Uit een analyse van 1300 populaire Amerikaanse films tussen 2007 en 2019 door The Annenberg Inclusion Initiative blijkt dat het aandeel vrouwen bij sprekende personages slechts langzaam toeneemt: van 29,9% in 2007 naar 34% in 2019, met meermaals een terugval van het percentage in de loop der jaren. Het voornoemde rapport van het Center for the Study of Women in Television and Film (een analyse van meer dan 1700 personages in de honderd best verkochte films van 2020) bevestigt dit patroon: in de topfilms van 2020 was slechts 38% van de hoofdpersonages en 36% van de sprekende personages voor vrouwen weggelegd. Hetzelfde rapport leert dat mannelijke personages (59%) meer dan vrouwelijke personages (41%) in werkgerelateerde rollen getoond werden, terwijl dat voor “personal life related roles” omgekeerd was (36% tegenover 54%).
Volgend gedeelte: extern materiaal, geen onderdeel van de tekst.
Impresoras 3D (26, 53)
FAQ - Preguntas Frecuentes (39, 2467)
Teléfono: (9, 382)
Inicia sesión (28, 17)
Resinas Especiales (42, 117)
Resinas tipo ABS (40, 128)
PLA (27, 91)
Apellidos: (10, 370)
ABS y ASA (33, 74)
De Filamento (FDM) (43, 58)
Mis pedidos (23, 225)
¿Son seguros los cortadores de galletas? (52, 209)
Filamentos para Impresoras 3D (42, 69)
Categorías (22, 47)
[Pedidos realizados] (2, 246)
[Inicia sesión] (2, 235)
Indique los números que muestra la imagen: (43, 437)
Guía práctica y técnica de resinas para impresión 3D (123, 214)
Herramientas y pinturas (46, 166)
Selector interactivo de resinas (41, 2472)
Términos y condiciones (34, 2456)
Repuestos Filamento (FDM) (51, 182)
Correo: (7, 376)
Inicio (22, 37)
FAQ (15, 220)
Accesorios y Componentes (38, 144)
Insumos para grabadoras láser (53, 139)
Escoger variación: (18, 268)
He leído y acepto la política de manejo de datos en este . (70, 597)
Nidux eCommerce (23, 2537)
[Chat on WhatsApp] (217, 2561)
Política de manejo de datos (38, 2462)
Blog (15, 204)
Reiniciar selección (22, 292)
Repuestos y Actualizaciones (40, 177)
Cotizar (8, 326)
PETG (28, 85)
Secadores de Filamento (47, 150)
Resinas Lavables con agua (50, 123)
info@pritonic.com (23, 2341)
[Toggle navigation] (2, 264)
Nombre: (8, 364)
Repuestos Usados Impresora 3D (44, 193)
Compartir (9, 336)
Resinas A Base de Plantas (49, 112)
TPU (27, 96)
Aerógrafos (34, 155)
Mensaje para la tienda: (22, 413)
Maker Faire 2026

Naar analogie met de Bechdeltest ontwikkelden de Britse Frances Rayner en Irene Tortajada vorig jaar de Clit Test die seksscènes viert die laten zien dat de clitoris voor de meeste vrouwen een centraal onderdeel is van seksueel genot. Een film of serie slaagt voor de test als het bestaan van de clitoris expliciet erkend wordt, als ze wordt aangeraakt, of als de suggestie wordt gewekt dat ze wordt aangeraakt. De test is in het leven geroepen om de (heteronormatieve) male gaze inzake seksscènes in vraag te stellen. Een representatieve verbeelding van seks en vrouwelijk genot is dan ook belangrijk om te vermijden dat jongeren zich zouden spiegelen aan een vertekend beeld:
Er is kortom nog altijd een groot genderonevenwicht in representatie in films, zowel wat het aantal mannen en vrouwen als wat een inclusieve beeldvorming van mannelijkheid en vrouwelijkheid betreft. Vrouwen komen nog steeds te weinig en in een beperkt aantal (gender)rollen aan bod in films. Professor Van Bauwel is echter voorzichtig positief: de laatste jaren zien we op beide vlakken een positieve evolutie. Onze superdiverse realiteit dwingt nu eenmaal verandering af. Ook het Annenberg Inclusion Initiative meldt een positieve evolutie, voor Amerikaanse topfilms in de periode tussen 2007 en 2019, namelijk in het aandeel vrouwelijke hoofdpersonages: van 20% in 2007 naar 43% in 2019. “These gains are important as they reflect a change in the perspective of who can carry a film or story,” merkt het Annenberg Inclusion Initiative op in een verslag van 2020.
Bovendien blijkt uit de ticketverkoop dat toeschouwers zitten te wachten op meer diversiteit. Films die slagen voor de Bechdeltest doen het bijvoorbeeld beter aan de kassa dan films die daar niet in slagen. En volgens Women and Hollywood doen films met mensen van kleur in de cast het ook steeds beter: op mondiaal niveau waren de beste kassaresultaten in 2018 voor films met 21 à 30% kleur in de cast, terwijl dit in 2019 en 2020 geldt voor films met 41 à 50% kleur. Daarentegen deden films met minder dan 11% kleur het juist het slechtst aan de kassa.